Over the years far too many items catch my eye and have gone into the “one day/some day/maybe/perhaps”. Capturing them in org-mode was a major advance, at least then I had a record, but working through them is still a weak point. Some of them predate my use of org-mode, coming from bookmarks accumulated in del.icio.us, feedly, pinboard and manual links from prehistoric times.

Particularly problematic is an ever-growing (virtual) pile of PDF files, text files, EPUB books and bookmarked links, together with a firehose of RSS feeds. The latter is causing me some grief at the moment; the combination of org-feed pulling in feeds I’m interested, FOMO preventing me from being ruthless and culling them, and the website configuration of some sites causing org-feed to add a complete new copy of the last n sites every time it is run has conspired to cause my rss-org.org file to exceed 10MB – 105000 lines of text and 7690 items!

To try and get my head around what was piled up in the background I wrote a few snippets of shell, then decided to run them daily and graph the results. First up was the incoming bookmarks in notes.org, mostly captured from websites that have popped up during daily browsing. For some years I’d been using a capture template that pulled in items into the file as below:

* 2017
** 2017-08 August
*** 2017-08-02 Wednesday
**** [[http://sketchnotearmy.com/sa_books/][Books - A Showcase of Sketchnotes]]
    :PROPERTIES:
    :DateCreated: <2017-08-02 Wed 18:10>
    :KEYWORDS: sketchnote
    :ID:       015b9f93-fadf-44e7-ae47-039715724cc6
    :END:
     Source: [2017-08-02 Wed]

Then a grep "^\*"|wc -l give me a very quick and dirty count of items.

As soon as I had the current numbers I started kicking myself, wanting the historic values, so I reprocessed my git history:

for m in `seq 7`; do
  for d in `seq -w 28`; do
    (echo 2017-0${m}-${d};
      git show HEAD@{2017-0${m}-${d}}:notes.org |\
      grep "^\*\+ ${n}" |wc -l)\
      |paste -d "," - - | tee -a stats.csv
      done;
  done

Followed by a quick gnuplot template and I’ve got a graph of how high the pile of unread bookmarks is:

img

I put this into the daily cron job and let it run for a few days, then decided that I didn’t like having the year, month and day headings being counted so I’ve changed the capture template to add captured items as a “MAYBE” rather than a bare note, and a quick edit of the existing notes.org file to convert the existing bookmarks to MAYBE got me the sudden drop.

Some similar greps and and graphs and there’s a graph of the items waiting from my RSS feeds – clearly revealing that I’ve got a deal of housekeeping here.

img

As stated above, the RSS list has grown enormous and contains a mass of duplicated items.

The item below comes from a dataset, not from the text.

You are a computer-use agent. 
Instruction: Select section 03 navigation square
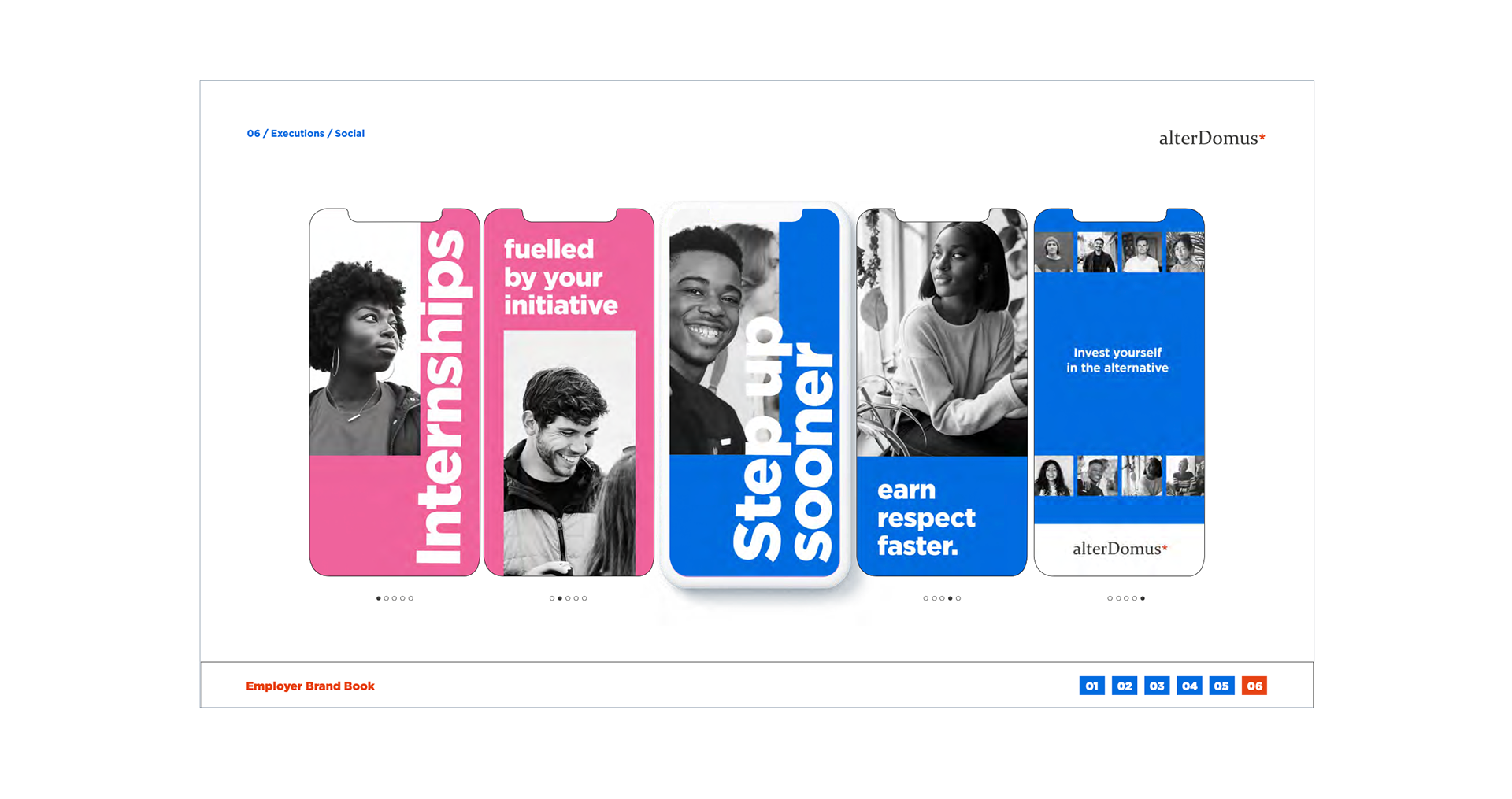pos(1157,686)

The drop from around 9000 to 7000 in mid-May was when I found that a previously behaving podcast feed had taken to republishing, daily, that the last 100 items were all “new” and fooled org-feed-update into adding each item again and again. More sorting and culling is required, when I get around to that there’ll be some similar drops in the item counts.

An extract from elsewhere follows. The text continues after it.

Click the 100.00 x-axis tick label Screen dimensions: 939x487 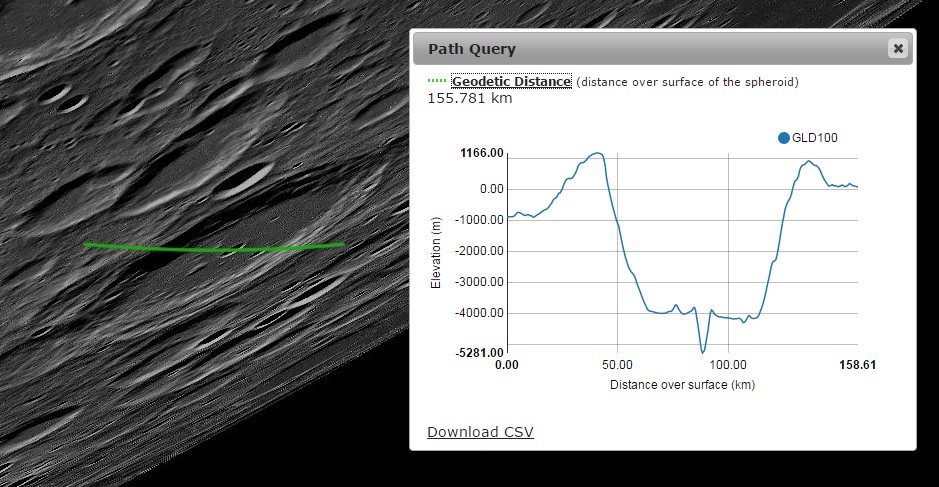pos(727,366)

From there I decided to take a look at the breakdown of all tasks in all my org files; TODO, MAYBE, WAITING, STARTED… DONE. A slightly more complex bit of shell, grepping for "^\*\+ ${n}" where n is the keyword, piped out through wc(1) and munged into a CSV file. The numbers looked OK again I reprocessed my git history to find what it had looked like for the year to date.

To generate the graph took a few minutes of searching once I knew what I wanted and the correct terminology – stacked graph – to use. Courtesy of https://newspaint.wordpress.com/2013/09/11/creating-a-filled-stack-graph-in-gnuplot/ I now have a nice graph showing the stack of my TODO/MAYBE/STARTED..DONE tasks. et voila, we have:

img

The overall sawtooth shape is caused by me archiving off all completed work at the start of each month, the very large number of items in TODO and MAYBE is due to the presence of a number of extensive lists of items – eg a blog’s worth of articles turned into TODO items, or a list of someone’s “100 favourite books” – all present as low priority reading if I find sufficient time and interest.

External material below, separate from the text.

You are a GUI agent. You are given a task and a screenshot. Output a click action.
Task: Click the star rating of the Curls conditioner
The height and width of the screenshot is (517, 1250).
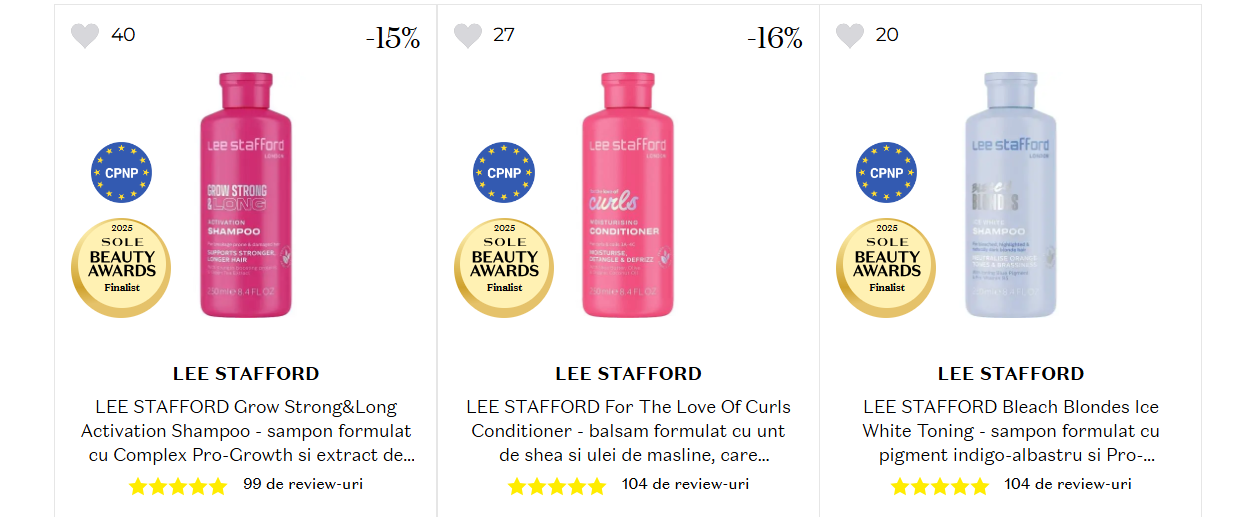557,486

In summary, I certainly found that visualising the changes in my captures, my RSS feeds and the state of my overall org-mode life through the year so far has given me some insight in how I’m using the tools.

Updates

  • [2017-08-17 Thu]: while removing vast numbers of dupicate entries in one of my RSS feeds I discovered that the overall graph hadn’t included the CANCELLED items so I added it to the statistics script and graph template, then reprocessed my git history to extract it as well. Two huge blocks of CANCELLED items show where I did some manual cleaning on the rss-org.org.